Le cycle de vie des DMC est court puisque leurs principales caractéristiques sont d’être adaptables et évolutifs. Dans ce sens, la notion même d’"évolution" doit être précisée pour les DMC et harmonisée pour l’ensemble des instances internationales (FDA, HAS). Bien que les RCT ne permettent pas, durant leur cours, d’intégrer des évolutions de systèmes en fonction des retours utilisateurs, il est toutefois possible de prévoir ces modifications/évolutions au protocole et d’élaborer un plan de gestion des risques associés.
Enfin, il convient de noter que les critères cliniques adaptés à l’évaluation des médicaments (de type biomarqueurs) ne sont pas toujours pertinents pour des DMC. Des critères d’évaluation des bénéfices globaux pour le patient doivent être définis, comme par exemple l’amélioration de l’observance par le patient, et donc, indirectement, l’amélioration de sa prise en charge et de sa qualité de vie.
Quid de la protection des données et de leur utilisation hors étude ?
Le cadre global de la protection des données personnelles pour les études cliniques en France relève du RGPD et de la loi Informatique et Libertés, dont la CNIL est garante. Bien qu’aucune disposition particulière vis-à-vis des DMC ne soit disponible, la CNIL précise toutefois l’importance de mettre en place un haut niveau de sécurité compte tenu de l’importance du flux et de transfert de données. Utilisées dans le cadre du soin, ces données nominatives doivent être stockées par un hébergeur agréé pour les données de santé, ce qui n’est pas le cas pour les données utilisées dans le cadre d’une étude clinique puisqu’elles sont cryptées et pseudonymisées, ce qui limite les violations possibles. Quelle que soit la finalité, il est nécessaire de préciser les méthodes de sécurisation des données, et d’assurer un suivi de l’utilisation de ces données personnelles au patient.

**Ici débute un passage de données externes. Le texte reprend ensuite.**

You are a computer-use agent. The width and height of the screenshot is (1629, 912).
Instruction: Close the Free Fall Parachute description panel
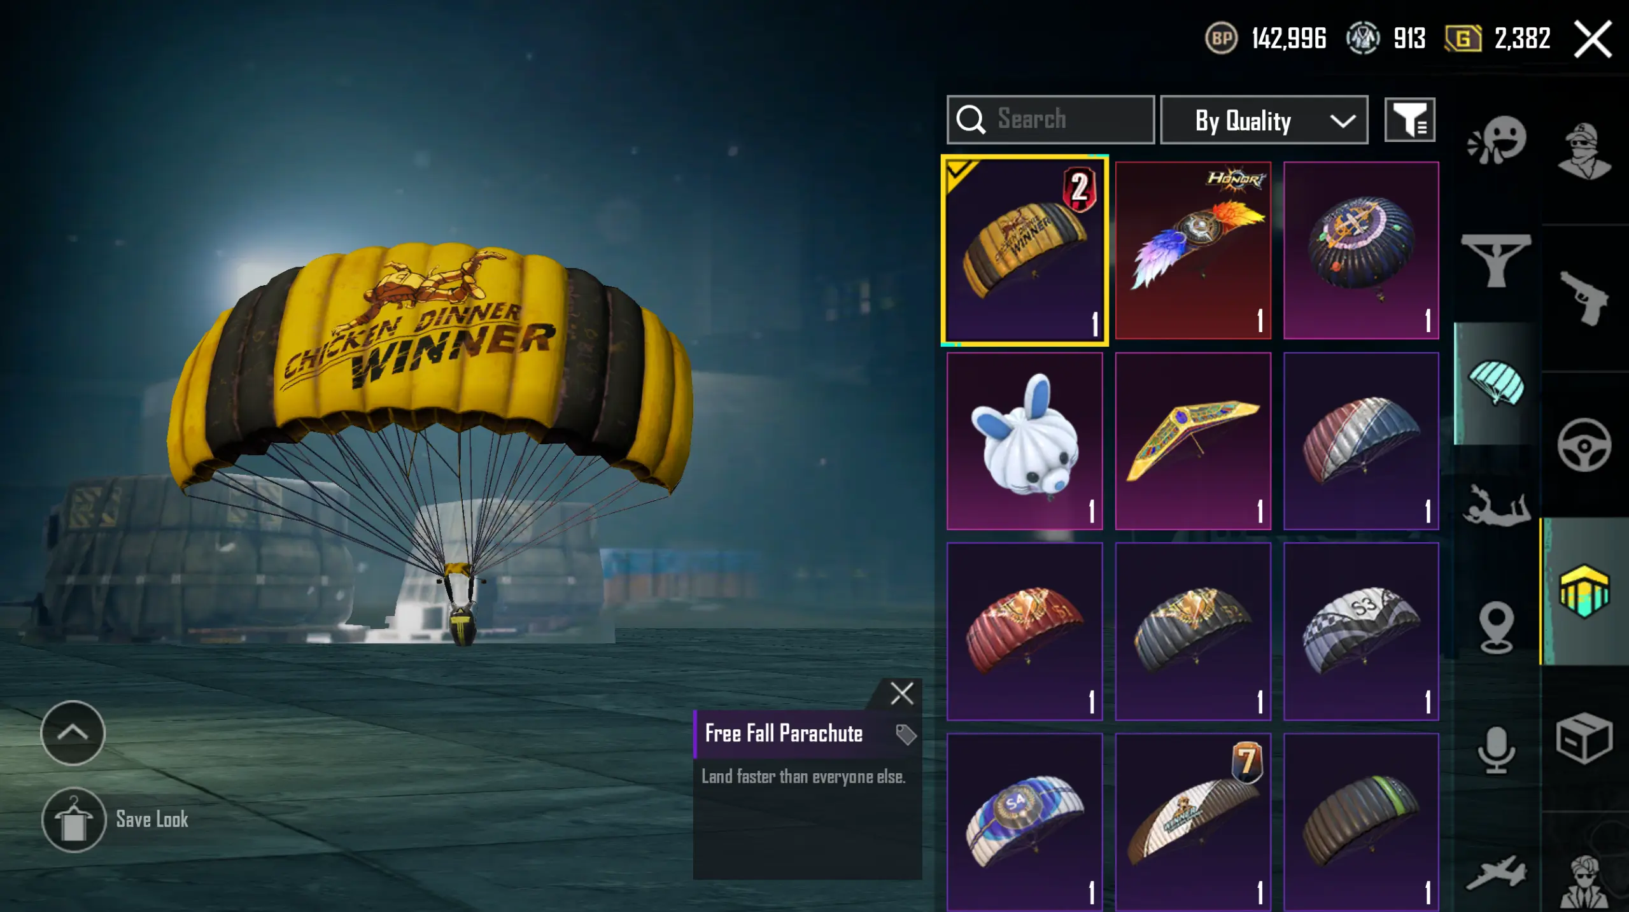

Valoriser le DMC pour son accès au marché et son remboursement
Ici aussi, la HAS et la CNEDiMTS doivent être sollicitées pour les conditions d’accès au remboursement. Les critères d’évaluation, présentés dans un guide spécifique CNEDiMTS, sont similaires à ceux utilisés dans l’industrie pharmaceutique et reposent sur l’évaluation de l’impact médico-économique, l’argumentation du caractère de besoins non couverts, et sur l’assurance de la non-régression du service médical rendu (SMR) sur le long terme. La technologie doit également permettre l’ouverture à l’intelligence artificielle (IA).
En conclusion...
Le MDR implique un changement de paradigme, où l’évaluation du DM se calque désormais sur des critères d’évaluation similaires à ceux des médicaments. Dans un contexte où de nombreuses incertitudes persistent quant à la juste interprétation du MDR pour les DMC, il est plus que jamais nécessaire de se rapprocher des autorités, ON et syndicats professionnels, pour travailler à des stratégies d’évaluation propres au DMC, et d’élaborer des guidelines, en plaçant le patient au centre de la conception et du développement du DMC. Un travail de fond avec l’ensemble des acteurs semble donc nécessaire pour que ce domaine, extrêmement innovant, puisse évoluer rapidement.